ViT / MAE-style models (e.g., RemoteCLIP / Prithvi / SatMAE / ScaleMAE):

  • Native output is patch tokens (N, D) (with optional CLS token)
  • Remove CLS token if present, then pool tokens across the token axis (mean by default, optional max)

Mean-pooling formula:

\[ v_d = \frac{1}{N'} \sum_{i=1}^{N'} t_{i,d} \]

Precomputed embeddings (e.g., Tessera / GSE / Copernicus):

  • Native output is an embedding grid (D, H, W)
  • Pool over spatial dimensions (H, W)
\[ v_d = \frac{1}{HW} \sum_{y,x} g_{d,y,x} \]
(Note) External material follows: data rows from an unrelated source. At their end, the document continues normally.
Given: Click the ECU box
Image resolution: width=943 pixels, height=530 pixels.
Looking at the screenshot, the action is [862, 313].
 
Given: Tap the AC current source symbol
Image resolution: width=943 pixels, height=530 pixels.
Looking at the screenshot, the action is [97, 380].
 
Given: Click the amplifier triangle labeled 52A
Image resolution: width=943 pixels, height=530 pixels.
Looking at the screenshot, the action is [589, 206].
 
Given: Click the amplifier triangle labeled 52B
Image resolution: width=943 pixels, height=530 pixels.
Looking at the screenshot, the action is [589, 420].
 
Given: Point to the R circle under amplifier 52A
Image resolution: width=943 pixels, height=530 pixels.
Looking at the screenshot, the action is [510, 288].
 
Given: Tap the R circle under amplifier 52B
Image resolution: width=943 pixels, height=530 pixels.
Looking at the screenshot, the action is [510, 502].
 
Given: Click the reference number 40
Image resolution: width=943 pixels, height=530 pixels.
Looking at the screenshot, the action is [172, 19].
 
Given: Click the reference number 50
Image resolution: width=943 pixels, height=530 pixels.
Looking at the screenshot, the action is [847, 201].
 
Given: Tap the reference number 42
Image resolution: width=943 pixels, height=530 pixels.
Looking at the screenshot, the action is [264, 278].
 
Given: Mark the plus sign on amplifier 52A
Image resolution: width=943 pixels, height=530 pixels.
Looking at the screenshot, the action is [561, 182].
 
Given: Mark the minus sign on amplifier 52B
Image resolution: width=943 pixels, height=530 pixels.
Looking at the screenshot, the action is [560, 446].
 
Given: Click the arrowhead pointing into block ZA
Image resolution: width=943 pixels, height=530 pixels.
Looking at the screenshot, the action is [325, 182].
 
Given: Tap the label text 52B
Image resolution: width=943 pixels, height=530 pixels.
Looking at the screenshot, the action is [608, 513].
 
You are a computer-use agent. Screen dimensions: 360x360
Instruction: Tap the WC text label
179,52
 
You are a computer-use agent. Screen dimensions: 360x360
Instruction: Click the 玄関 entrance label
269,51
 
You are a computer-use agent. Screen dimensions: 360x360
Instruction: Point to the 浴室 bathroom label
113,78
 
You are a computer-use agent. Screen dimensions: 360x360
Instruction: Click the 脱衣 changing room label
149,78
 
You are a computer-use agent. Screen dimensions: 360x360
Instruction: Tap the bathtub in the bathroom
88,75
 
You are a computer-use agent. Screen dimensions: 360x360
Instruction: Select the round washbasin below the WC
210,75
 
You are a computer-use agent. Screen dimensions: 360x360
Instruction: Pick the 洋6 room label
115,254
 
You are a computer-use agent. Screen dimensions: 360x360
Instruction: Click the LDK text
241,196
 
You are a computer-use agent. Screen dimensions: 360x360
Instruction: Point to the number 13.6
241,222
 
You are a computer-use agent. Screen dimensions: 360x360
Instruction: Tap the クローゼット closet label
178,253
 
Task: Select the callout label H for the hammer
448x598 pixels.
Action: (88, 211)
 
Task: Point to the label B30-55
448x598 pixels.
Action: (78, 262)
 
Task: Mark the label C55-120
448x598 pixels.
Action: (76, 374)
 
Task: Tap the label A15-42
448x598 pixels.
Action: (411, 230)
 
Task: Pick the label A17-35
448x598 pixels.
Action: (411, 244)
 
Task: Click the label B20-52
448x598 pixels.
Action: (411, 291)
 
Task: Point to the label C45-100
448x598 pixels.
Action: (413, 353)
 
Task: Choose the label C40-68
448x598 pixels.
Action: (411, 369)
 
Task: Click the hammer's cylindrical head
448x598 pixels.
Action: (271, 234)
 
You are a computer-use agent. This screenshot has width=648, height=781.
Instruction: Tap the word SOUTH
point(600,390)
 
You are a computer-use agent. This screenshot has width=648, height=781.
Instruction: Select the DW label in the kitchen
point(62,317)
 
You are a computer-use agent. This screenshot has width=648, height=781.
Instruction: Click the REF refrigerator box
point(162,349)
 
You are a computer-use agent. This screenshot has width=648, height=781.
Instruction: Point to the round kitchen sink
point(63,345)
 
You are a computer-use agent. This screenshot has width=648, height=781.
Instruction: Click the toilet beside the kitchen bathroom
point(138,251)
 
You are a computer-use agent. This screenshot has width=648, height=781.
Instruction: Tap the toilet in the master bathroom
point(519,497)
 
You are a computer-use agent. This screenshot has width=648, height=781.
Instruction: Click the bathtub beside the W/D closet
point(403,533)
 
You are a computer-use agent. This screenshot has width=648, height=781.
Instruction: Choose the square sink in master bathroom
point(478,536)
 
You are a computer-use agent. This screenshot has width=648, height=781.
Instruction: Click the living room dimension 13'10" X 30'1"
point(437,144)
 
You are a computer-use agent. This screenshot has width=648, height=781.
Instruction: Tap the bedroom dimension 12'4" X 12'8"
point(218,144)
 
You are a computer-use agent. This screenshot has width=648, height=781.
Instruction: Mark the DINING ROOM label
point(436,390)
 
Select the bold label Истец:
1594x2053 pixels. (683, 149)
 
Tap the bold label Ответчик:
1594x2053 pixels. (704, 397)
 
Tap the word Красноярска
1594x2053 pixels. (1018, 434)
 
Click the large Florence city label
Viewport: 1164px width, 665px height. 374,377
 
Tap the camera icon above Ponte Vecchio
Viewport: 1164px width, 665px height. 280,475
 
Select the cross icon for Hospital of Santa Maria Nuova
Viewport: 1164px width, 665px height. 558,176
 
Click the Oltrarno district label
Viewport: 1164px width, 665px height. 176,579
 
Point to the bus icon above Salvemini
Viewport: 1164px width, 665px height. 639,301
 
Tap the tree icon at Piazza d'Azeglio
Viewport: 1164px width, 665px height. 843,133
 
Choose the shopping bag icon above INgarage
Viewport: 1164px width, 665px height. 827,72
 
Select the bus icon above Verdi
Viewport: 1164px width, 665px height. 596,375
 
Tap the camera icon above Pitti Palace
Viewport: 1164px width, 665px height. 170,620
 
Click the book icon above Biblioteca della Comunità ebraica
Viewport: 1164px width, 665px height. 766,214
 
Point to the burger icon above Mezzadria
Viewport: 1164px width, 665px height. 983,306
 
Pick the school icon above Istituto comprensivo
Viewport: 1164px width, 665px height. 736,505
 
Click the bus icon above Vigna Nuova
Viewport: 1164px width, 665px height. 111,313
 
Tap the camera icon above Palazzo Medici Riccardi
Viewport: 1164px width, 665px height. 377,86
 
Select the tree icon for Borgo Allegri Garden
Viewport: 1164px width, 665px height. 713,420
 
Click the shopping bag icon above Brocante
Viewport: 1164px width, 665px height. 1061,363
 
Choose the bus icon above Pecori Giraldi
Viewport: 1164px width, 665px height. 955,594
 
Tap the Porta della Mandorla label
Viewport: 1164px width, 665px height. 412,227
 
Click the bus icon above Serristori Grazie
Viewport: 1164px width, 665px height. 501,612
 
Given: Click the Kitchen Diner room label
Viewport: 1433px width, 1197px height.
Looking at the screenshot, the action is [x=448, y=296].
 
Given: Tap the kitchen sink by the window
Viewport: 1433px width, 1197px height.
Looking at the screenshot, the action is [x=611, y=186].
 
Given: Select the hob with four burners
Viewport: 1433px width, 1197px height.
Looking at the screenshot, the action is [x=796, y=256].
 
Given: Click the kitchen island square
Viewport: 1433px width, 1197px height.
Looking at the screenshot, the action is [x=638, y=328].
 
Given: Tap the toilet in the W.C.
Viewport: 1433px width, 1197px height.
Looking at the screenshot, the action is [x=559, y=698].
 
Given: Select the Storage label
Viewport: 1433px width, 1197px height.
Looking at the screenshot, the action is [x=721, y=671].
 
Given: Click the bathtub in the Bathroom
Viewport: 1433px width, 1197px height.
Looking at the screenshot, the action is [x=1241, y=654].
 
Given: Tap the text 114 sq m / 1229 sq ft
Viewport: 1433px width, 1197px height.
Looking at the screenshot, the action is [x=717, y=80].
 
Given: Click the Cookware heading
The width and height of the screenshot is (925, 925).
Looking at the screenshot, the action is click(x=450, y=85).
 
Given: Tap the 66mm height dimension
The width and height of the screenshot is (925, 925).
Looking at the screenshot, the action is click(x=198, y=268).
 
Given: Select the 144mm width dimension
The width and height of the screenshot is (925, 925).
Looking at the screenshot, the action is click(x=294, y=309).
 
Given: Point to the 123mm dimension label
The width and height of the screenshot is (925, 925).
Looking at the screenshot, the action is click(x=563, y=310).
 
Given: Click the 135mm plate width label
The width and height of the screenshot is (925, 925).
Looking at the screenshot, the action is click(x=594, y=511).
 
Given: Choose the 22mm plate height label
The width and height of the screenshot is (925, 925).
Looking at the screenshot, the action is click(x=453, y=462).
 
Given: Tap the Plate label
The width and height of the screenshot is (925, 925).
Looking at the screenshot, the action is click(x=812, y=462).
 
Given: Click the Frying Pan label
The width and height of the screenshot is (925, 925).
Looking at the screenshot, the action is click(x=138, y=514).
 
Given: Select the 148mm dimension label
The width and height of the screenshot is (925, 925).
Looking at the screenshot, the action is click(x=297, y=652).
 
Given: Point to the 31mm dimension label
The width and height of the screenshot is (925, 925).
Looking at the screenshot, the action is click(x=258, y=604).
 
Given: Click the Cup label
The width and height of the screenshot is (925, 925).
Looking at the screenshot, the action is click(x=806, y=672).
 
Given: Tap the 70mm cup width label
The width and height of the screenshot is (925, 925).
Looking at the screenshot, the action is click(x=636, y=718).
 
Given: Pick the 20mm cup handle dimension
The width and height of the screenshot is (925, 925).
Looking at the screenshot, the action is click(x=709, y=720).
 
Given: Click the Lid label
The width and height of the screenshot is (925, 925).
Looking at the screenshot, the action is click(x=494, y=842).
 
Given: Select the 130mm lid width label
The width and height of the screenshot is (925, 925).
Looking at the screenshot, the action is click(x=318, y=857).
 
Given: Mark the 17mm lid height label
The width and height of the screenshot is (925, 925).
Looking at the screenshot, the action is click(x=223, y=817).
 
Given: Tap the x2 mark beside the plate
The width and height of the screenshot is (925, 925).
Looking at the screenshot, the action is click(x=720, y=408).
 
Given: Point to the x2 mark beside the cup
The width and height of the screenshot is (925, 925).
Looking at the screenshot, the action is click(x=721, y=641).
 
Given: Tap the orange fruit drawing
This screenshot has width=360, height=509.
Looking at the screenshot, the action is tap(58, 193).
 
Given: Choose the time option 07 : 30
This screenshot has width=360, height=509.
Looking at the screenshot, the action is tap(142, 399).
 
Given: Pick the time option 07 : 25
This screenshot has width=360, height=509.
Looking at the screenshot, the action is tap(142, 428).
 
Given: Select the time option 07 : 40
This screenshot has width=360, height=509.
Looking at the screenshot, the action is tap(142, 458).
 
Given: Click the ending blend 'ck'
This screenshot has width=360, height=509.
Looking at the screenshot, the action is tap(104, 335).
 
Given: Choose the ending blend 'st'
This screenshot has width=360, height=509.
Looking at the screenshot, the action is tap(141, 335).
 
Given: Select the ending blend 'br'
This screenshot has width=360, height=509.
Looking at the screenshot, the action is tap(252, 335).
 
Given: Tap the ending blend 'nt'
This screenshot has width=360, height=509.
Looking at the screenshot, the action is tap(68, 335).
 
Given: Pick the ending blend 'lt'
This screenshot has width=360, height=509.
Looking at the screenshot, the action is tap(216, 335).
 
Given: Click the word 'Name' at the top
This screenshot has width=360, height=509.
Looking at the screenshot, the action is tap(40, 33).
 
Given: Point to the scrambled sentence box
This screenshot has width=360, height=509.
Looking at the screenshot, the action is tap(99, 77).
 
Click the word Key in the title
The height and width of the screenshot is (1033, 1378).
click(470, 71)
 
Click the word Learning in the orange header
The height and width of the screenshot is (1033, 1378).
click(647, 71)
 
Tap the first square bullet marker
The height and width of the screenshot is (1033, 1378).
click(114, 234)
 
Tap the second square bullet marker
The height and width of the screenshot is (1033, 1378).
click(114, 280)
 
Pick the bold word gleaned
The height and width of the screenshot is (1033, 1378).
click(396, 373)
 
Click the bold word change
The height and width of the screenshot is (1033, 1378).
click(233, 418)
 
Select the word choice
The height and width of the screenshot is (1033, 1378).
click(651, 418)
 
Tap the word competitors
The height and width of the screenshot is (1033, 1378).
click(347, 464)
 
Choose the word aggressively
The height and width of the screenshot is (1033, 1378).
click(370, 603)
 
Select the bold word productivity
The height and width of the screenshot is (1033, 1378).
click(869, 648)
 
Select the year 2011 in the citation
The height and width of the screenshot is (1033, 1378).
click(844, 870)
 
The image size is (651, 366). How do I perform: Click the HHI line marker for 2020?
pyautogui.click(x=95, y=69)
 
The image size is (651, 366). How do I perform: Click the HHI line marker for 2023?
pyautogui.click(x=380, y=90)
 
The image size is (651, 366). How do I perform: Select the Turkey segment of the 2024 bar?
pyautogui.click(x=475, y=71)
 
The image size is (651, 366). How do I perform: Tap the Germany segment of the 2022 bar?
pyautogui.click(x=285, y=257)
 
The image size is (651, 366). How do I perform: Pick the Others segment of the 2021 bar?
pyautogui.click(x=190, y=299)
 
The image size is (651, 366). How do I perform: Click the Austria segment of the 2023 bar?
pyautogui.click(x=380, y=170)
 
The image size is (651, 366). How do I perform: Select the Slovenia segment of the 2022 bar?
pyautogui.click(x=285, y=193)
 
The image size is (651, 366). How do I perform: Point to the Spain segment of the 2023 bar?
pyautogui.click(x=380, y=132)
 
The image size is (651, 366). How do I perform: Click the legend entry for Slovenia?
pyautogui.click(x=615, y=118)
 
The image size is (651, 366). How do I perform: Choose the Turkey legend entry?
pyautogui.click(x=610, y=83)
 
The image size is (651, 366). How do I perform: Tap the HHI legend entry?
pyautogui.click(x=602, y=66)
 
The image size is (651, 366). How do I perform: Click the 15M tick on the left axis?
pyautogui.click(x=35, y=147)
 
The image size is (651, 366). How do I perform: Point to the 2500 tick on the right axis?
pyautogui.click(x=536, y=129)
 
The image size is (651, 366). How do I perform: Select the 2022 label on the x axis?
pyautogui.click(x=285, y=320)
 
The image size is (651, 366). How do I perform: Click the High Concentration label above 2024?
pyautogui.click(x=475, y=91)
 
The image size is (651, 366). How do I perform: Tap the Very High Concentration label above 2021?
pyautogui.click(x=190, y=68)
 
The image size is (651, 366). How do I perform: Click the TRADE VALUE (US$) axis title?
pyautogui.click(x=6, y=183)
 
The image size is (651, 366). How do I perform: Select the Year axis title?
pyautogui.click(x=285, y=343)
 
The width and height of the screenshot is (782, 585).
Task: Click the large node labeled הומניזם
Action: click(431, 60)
Why prefer pooled for benchmarks:

  • Model-agnostic and stable
  • Less sensitive to spatial/token layout differences
  • Easiest output to compare across models

grid

ROI-level Spatial Embedding Field

Semantic meaning

grid returns a spatial embedding field (D, H, W), where each spatial location maps to a vector.

Best suited for:

  • Spatial visualization (PCA / norm / similarity maps)
  • Pixel-wise / patch-wise tasks
  • Intra-ROI structure analysis

Unified output format:

Embedding.data.shape == (D, H, W)

Notes:

  • data can be returned as xarray.DataArray with metadata in meta/attrs
  • For precomputed geospatial products, metadata may include CRS/crop context
  • For ViT token grids, this is usually patch-grid metadata (not georeferenced pixel coordinates)

How it is produced:

ViT / MAE-style models:

  • Native output: tokens (N, D)
  • Remove CLS token if present, reshape remaining tokens:
  • (N', D) -> (H, W, D) -> (D, H, W)
  • (H, W) comes from patch layout (for example, 8x8, 14x14)

Precomputed embeddings:

  • Native output is already (D, H, W)

InputPrepSpec

Optional Large-ROI Input Policy

InputPrepSpec controls API-level handling of large on-the-fly inputs before model inference. This is mainly useful when you want to choose between the model's normal resize path and API-side tiled inference.

InputPrepSpec(
    mode: Literal["resize", "tile", "auto"] = "resize",
    tile_size: Optional[int] = None,
    tile_stride: Optional[int] = None,
    max_tiles: int = 9,
    pad_edges: bool = True,
)

Recommended constructors:

InputPrepSpec.resize()               # default behavior (fastest)
InputPrepSpec.tile()                 # tile size inferred from model defaults.image_size when available
InputPrepSpec.auto(max_tiles=4)      # choose tile or resize automatically
InputPrepSpec.tile(tile_size=224)    # explicit tile size override

You can also pass a string to public APIs as a shorthand:

input_prep="resize"   # default
input_prep="tile"
input_prep="auto"

Current tiled design (API layer):

  • Tile size defaults to embedder.describe()["defaults"]["image_size"] when available (can be overridden).
  • Boundary tiles use a cover-shift layout (for example 300 -> [0,224] and [76,300]) to avoid edge padding when possible.
  • Grid stitching uses midpoint-cut ownership in overlap regions (instead of hard overwrite).
  • tile_stride currently must equal tile_size (explicit overlap/gap configuration is not enabled yet), but boundary shifting can still create overlap on the last tile.
  • auto is conservative and currently prefers tiling mainly for OutputSpec.grid() when tile count is small enough (max_tiles).

tiles


Embedding

get_embedding / get_embeddings_batch return an Embedding:

from rs_embed.core.embedding import Embedding

Embedding(
    data: np.ndarray | xarray.DataArray,
    meta: Dict[str, Any],
)
  • data: the embedding data (float32, vector or grid)
  • meta: includes model info, input info (optional), and export/check reports, etc.